----- Provided data -----

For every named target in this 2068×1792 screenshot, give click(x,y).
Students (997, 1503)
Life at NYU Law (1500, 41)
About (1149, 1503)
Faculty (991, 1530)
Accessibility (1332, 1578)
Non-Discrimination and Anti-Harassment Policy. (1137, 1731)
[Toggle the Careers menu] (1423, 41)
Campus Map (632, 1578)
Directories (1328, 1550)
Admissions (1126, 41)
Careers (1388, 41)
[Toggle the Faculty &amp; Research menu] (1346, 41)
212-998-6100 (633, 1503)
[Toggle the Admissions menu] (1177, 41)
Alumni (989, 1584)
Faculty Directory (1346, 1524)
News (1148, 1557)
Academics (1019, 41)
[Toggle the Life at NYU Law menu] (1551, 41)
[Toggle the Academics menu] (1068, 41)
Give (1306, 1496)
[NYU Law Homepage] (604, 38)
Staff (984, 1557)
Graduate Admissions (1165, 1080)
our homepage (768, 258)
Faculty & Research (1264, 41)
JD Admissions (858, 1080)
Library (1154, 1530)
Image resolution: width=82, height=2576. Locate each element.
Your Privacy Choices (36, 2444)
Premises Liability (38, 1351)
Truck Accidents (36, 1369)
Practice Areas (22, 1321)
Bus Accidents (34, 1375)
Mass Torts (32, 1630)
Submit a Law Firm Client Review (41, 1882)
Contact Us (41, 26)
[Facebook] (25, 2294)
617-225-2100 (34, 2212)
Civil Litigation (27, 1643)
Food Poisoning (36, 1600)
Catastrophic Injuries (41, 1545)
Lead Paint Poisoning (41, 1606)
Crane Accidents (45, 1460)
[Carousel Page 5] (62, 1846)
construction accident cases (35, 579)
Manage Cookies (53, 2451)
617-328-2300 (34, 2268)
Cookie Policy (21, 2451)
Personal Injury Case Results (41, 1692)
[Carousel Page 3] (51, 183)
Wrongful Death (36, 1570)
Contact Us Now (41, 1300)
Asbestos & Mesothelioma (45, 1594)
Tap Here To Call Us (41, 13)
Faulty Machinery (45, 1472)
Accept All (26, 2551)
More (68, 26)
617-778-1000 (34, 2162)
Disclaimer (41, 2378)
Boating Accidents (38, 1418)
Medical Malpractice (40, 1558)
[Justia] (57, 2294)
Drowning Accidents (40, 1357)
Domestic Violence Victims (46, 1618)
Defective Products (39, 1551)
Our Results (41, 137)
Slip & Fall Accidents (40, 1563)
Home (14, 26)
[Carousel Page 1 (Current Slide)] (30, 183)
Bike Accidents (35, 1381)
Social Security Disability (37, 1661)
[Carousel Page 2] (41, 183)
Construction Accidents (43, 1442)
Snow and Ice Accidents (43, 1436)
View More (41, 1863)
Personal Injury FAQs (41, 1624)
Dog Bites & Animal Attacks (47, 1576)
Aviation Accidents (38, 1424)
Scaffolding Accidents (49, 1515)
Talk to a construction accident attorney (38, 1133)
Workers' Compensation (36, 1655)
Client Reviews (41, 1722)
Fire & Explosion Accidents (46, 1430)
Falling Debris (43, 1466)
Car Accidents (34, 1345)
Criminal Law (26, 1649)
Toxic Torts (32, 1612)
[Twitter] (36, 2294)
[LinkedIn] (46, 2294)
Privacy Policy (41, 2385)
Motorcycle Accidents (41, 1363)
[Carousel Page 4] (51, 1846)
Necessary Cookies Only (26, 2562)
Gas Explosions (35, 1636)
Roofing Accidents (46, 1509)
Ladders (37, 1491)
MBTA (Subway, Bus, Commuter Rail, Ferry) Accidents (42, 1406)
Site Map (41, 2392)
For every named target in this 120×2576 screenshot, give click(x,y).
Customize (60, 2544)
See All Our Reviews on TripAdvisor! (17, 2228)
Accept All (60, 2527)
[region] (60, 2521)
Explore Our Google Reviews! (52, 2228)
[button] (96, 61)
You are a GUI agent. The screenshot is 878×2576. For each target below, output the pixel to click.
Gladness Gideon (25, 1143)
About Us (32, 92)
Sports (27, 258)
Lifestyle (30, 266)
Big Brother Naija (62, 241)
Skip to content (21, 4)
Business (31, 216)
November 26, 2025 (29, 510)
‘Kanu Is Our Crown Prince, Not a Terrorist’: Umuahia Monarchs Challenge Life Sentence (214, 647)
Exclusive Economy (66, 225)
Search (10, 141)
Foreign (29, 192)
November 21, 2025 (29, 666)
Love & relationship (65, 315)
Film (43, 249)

-----

Task instructions: In the records above, find the line with "[Carousel Page 1 (Current Slide)] (30, 183)"; write out exactly that line and each one after it, stopping after the line with "Fire & Explosion Accidents (46, 1430)".

Answer to the exercise:
[Carousel Page 1 (Current Slide)] (30, 183)
Bike Accidents (35, 1381)
Social Security Disability (37, 1661)
[Carousel Page 2] (41, 183)
Construction Accidents (43, 1442)
Snow and Ice Accidents (43, 1436)
View More (41, 1863)
Personal Injury FAQs (41, 1624)
Dog Bites & Animal Attacks (47, 1576)
Aviation Accidents (38, 1424)
Scaffolding Accidents (49, 1515)
Talk to a construction accident attorney (38, 1133)
Workers' Compensation (36, 1655)
Client Reviews (41, 1722)
Fire & Explosion Accidents (46, 1430)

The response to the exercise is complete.